His Excellency Governor LETCHER:

SIR: I understand that a number of Virginia manufactured muskets made at the armory here many years ago, and that have been issued from this department, are being gathered into the Confederate Ordnance Department to be altered into percussion, and, as I may suppose, to be reissued to troops generally as an issue from the Confederate States. Now, there is no objection to these arms going into the field to any troops if Virginia has the credit of such issue. As there is to be a final settlement between all the States of the South, when the value of all issues will be an element of credit to the State issuing, if Virginia's arms are to be issued by the Confederate authorities the State is not only deprived of the credit due her, but the issue thus made will become in part a charge upon her in the final settlement.
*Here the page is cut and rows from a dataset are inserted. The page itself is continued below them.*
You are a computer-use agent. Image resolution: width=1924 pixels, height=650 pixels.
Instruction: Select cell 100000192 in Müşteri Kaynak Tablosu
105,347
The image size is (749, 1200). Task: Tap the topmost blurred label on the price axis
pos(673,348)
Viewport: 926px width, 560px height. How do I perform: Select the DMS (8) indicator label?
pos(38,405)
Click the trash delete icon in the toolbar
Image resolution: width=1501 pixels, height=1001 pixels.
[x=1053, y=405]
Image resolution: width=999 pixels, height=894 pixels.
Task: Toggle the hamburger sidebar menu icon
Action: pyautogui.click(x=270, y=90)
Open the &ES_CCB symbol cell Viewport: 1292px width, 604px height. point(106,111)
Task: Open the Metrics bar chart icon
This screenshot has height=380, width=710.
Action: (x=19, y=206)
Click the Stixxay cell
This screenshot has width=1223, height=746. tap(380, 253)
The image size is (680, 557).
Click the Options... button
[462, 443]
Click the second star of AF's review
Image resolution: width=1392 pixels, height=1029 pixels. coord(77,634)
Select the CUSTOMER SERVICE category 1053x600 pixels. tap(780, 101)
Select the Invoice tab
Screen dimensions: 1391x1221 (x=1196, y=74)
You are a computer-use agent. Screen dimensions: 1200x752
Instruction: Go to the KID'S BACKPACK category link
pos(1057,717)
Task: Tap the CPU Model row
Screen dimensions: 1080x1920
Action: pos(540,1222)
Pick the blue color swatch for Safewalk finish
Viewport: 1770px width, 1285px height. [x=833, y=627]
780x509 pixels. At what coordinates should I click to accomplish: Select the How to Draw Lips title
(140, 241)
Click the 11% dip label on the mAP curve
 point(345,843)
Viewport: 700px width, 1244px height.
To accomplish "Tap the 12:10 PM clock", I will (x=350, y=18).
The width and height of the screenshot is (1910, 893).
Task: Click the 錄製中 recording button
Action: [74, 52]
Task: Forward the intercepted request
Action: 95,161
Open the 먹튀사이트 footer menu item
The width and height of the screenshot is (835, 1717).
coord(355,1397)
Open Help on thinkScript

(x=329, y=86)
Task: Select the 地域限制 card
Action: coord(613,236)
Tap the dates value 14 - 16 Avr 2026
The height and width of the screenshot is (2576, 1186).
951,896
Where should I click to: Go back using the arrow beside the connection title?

Virginia has issued 10,000 percussion muskets, United States, and 50,000 Virginia flint-lock muskets, these last plainly known by the stamp "Virginia" upon the lock. I think it but fair to this State that the Ordnance Department of the Confederate Army be instructed by the Honorable Secretary of War to turn over to this department all thus marked, that I may put them in good order for reissue. In addition to the Virginia flint-locks this State has issued 10,000 U. S. flint-locks, which she received from the Federal Government years ago. These have no distinctive mark, and therefore cannot be recognized as belonging to this State; yet, as they are also coming in to be altered for reissue, ought not a due proportion of these be turned over to this department, when they fall into the hands of the Confederate Department, for like reasons? My impression is that but very few of flint-lock muskets have gone into the field except from Virginia. If this be so, then all flint-lock muskets gathered into the Ordnance Department of the Confederate States should be turned over to this armory, that they be put in order and held subject to proper order. This is a matter of large consideration, and I think that if the Honorable Secretary of War is made to understand it he will correct the wrong.

I am, very respectfully,


Chief of Ordnance of Virginia.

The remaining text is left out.